## Trecho fornecido

##########

Av. Paulista tem história em quadrinhos de Luis Gê relançada para o público

Primeira edição, que comemorou os 100 anos da avenida, teve distribuição restrita e virou item disputado por colecionadores, nos sebos da capital

Cena da ‘graphic novel’ Av. Paulista, de Luis Gê, sobre a mais famosa avenida de São Paulo (©Reprodução)

Em 1990, a jornalista Rosangela Petta e a equipe da “Revista Goodyear” tiveram a ideia de convidar o desenhista e arquiteto Luiz Gê para fazer uma reportagem em quadrinhos a respeito da Avenida Paulista, um dos mais conhecidos endereços de São Paulo, que no ano seguinte completaria 100 anos.

Resultado: a história em quadrinhos fez grande sucesso e obteve um alcance muito maior do que os integrantes de um mailing que recebia a publicação. Porém, apenas agora, cerca de vinte anos depois, ela é lançada em livro, “Av. Paulista”, publicado pela Companhia das Letras.

O que chama atenção nesse trabalho de Luiz Gê é, além dos traços que o transformaram num mais elogiados quadrinistas de cidades do país, a extensa pesquisa realizada em livros, mas também com dezenas de entrevistas. Pela primeira vez, os quadrinhos são acompanhados por textos corridos, como era o plano original do desenhista.

Há citações, por exemplo, de trechos de livros como “Anarquistas Graças a Deus”, de Zélia Gattai; e depoimentos de, entre outros, Georges Clemenceau. Há, no final da obra, uma interessante cronologia da avenida em texto.

A história começa com a inauguração da ferrovia São Paulo Railway e a forte influência francesa presente na arquitetura da capital paulista. A partir de então, algumas passagens chamam a atenção, como a descrição do surgimento do Conjunto Nacional, denominado “o mais avançado shopping center do mundo”, ocupando uma área construída de 57 mil metros quadrados, num terreno de 14.609 metros quadrados.

##########

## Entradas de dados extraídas
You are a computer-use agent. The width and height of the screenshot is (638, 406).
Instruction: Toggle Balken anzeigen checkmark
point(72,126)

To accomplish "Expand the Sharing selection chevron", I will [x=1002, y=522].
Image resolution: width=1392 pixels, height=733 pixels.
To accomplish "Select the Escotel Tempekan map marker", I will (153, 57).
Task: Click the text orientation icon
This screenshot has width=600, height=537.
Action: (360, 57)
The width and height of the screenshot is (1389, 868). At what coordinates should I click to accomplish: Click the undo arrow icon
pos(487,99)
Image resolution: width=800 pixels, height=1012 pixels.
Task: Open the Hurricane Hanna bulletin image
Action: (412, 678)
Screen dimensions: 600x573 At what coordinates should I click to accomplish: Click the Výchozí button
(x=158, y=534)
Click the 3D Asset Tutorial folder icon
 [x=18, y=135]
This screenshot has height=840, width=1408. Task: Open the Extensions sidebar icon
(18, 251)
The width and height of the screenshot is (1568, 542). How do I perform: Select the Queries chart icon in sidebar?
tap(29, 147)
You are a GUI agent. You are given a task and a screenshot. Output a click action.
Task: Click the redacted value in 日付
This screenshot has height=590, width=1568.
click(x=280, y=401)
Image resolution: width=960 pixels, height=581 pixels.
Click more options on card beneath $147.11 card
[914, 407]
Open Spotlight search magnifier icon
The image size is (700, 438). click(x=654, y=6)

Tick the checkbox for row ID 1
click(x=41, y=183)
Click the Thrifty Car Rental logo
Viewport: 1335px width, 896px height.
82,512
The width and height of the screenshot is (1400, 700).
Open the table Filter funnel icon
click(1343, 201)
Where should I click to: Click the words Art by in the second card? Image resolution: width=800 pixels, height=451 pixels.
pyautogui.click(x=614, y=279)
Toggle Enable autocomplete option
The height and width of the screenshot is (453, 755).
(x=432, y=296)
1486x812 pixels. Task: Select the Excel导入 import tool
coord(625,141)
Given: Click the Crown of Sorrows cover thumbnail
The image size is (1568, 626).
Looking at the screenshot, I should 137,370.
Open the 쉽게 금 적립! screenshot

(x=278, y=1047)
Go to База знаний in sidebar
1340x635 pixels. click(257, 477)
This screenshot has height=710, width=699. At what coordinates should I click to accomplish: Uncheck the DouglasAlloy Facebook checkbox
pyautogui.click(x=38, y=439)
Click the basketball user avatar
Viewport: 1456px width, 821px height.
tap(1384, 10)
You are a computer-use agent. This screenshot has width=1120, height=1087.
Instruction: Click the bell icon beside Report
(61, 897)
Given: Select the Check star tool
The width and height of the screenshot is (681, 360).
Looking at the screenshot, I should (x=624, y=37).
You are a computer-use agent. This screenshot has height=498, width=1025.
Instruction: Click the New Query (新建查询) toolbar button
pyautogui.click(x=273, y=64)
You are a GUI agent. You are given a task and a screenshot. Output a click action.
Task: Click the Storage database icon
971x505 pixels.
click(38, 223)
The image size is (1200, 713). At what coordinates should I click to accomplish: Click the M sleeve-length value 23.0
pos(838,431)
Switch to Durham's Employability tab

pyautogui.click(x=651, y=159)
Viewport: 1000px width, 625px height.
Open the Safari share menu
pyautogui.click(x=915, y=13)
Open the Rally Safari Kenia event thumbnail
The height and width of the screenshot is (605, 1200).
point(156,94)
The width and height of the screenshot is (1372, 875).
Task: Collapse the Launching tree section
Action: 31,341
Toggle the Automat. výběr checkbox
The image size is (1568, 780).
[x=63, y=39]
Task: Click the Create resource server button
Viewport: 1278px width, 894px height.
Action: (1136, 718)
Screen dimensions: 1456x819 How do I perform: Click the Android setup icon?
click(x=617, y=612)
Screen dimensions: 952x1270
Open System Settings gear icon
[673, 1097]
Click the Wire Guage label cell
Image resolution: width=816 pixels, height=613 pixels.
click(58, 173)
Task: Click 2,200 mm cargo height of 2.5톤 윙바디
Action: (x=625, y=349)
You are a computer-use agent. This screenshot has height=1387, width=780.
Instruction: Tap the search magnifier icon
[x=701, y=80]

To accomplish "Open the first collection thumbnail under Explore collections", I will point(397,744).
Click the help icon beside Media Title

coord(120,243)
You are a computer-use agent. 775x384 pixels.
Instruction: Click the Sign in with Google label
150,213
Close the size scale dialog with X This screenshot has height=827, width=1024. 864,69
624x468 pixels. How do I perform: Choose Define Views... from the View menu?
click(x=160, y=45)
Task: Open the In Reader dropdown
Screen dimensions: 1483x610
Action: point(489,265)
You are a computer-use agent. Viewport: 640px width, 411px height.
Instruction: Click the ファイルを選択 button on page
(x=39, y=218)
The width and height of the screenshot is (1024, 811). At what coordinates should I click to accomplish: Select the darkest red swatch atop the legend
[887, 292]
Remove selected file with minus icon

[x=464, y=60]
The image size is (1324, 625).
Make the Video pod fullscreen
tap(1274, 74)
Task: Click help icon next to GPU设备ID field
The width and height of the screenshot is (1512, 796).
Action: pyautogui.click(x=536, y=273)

##########

## Solicitação escrita
Dê sequência à matéria sobre o relançamento dos quadrinhos da Avenida Paulista, começando logo após a última frase.

## Resposta escrita
O quadrinho ocupado pelo Museu de Arte de São Paulo (MASP) – no canto esquerdo – e os “retirantes” de Cândido Portinari é uma obra-prima que deveria estar enquadrado e em posição de destaque no próprio museu. No texto ao lado, Luiz Gê é categórico: “A chegada do MASP na Paulista, em 1967, precipita a corrida imobiliária: entrados os anos 70, cada vez mais os seus vizinhos iriam escutar a enervante e repetitiva pergunta dos corretores: ‘quanto quer para sair?’”

Começa, então, um dos momentos mais dramáticos e emocionantes do livro, quando os antigos casarões quatrocentões começam a ser derrubados um a um para a construção de imensos edifícios. Os traços do desenhista traduzem dor e desespero, totalmente de acordo com a informação: “Na lanchonete McDonalds, por exemplo, em menos de uma hora quase dez mil sanduíches desaparecem garganta abaixo. Crunch! Crunch! Crunch!”.

Chega-se aos dias atuais e Luiz Gê imagina dois possíveis desdobramentos para a história da avenida. Um catastrófico, com direito à citação de um verso do clássico “Sampa”, de Caetano Veloso: “da força da grana que ergue e destrói coisas belas”, edifícios se sobrepondo uns aos outros até se autodestruírem. O outro valoriza a sustentabilidade e a preocupação ambiental.

Nesse caso, são lembrados dois projetos arquitetônicos da década de 1960, quando Jorge Wilheim projetou a Nova Paulista, que previa a preservação dos ipês ali plantados. E, em 1968, Figueiredo Ferraz desenhou uma avenida em que os carros passariam numa pista rebaixada, em alta velocidade, e, mais abaixo, passaria o metrô, permitindo que na superfície fosse construído um grande parque.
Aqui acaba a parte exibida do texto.